I didn’t ask to be in the position I’m in now, nor did I do a single thing to deserve it-despite the false reports some of you may have read about me. I did my job as a police officer and saved several thousand lives from an active shooter. False reports about me and insecure people who choose to believe those lies rather than get the truth from me first hand are the reason I don’t have a great job back in law enforcement where I belong. But I had to move on. I had to pick  myself up and keep moving forward. Do you put a bullet in your skull and quit or do you acknowledge the integrity and the greatness that God has placed on the inside of you and keep moving forward in faith that one day YOUR justice will finally show up? But will it ever? I ask God that question every, single day. But I must believe it deep down or I wouldn’t keep getting up early every day, work out, and go to this job that brings in at least some income. I like the people there, I get to work solo, which I like, and I am not stuck in some closed-in cubicle. But listen, I didn’t get my master’s degree to do mindless work. God gave me a fantastic, creative brain (in my humble opinion) and I love using it to improve on every situation I see. I’m thankful I’m alive. I’m thankful for the things I do still have. I’m thankful for the decent people in my life who have helped me when I was in a huge bind, and I’m thankful that I still have that glimmer of hope that tells me my time is coming.

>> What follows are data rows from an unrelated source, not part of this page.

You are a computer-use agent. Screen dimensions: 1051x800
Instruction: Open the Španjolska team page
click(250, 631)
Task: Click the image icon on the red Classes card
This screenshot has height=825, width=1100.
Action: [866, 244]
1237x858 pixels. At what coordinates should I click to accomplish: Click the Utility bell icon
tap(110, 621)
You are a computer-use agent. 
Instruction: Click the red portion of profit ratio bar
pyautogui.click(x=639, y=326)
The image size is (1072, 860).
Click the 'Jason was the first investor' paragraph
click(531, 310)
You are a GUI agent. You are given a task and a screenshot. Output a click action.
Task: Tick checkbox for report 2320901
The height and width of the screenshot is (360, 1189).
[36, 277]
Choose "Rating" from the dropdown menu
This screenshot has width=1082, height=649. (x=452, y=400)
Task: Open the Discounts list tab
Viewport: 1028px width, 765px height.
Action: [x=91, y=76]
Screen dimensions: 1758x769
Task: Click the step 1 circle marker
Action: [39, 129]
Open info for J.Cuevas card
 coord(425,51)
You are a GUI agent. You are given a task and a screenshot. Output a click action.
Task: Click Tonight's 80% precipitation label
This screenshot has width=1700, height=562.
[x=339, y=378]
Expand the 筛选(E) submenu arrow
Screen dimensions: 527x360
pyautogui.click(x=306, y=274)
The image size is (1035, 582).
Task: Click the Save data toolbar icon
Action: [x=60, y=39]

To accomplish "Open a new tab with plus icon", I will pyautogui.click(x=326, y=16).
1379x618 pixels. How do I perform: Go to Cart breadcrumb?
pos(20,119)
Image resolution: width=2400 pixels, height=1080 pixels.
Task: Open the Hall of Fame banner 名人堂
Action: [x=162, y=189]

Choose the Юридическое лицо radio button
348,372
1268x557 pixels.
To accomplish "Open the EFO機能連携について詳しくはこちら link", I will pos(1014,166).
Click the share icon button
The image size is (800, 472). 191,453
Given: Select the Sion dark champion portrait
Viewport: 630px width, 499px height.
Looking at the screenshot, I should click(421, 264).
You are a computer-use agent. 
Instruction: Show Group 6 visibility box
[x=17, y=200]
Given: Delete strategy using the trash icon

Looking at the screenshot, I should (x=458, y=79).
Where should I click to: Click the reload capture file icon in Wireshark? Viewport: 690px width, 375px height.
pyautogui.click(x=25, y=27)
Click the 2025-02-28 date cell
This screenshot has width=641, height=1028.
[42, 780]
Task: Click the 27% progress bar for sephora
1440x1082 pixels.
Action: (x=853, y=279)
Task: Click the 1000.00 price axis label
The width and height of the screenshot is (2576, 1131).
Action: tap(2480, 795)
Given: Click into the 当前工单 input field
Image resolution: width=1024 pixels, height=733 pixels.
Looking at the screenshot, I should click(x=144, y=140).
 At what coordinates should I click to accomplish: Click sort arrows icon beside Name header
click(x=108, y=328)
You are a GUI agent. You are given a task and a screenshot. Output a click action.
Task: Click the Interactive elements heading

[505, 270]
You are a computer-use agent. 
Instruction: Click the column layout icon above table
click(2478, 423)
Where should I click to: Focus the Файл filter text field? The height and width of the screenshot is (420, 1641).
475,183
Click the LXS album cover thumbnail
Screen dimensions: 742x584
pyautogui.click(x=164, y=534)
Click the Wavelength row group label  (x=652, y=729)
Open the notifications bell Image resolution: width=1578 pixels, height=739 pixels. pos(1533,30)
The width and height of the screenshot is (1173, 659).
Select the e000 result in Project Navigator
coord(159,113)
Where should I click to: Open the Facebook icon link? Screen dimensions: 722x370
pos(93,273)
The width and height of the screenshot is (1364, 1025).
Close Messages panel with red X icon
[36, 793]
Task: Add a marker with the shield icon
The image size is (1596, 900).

For all of you who are struggling right now with finances, with relationships, job search, health-whatever, hang on. Hang in there. Quitting gets you nowhere. Quitting doesn’t pay the bills you can pay. Quitting means you don’t get to see the great pet you have anymore who loves you unconditionally or the kids you may have, the amazing sunrises and sunsets, the leaves changing in the Fall, those beautiful Winter snowfalls that make your heart sing. And quitting means failure wins. And none of us is truly a failure. We were all born to win. Hang on to that last strand of hope and hang on to it tightly. Speak positive things over yourself and ignore the negatives, including negative people, that may seem to surround you. I’m telling you, you got this and I’m with you, cheering you on. And when my time does come-and it will soon-I will do whatever I can to make your world a better place too. You have my word on that. The End.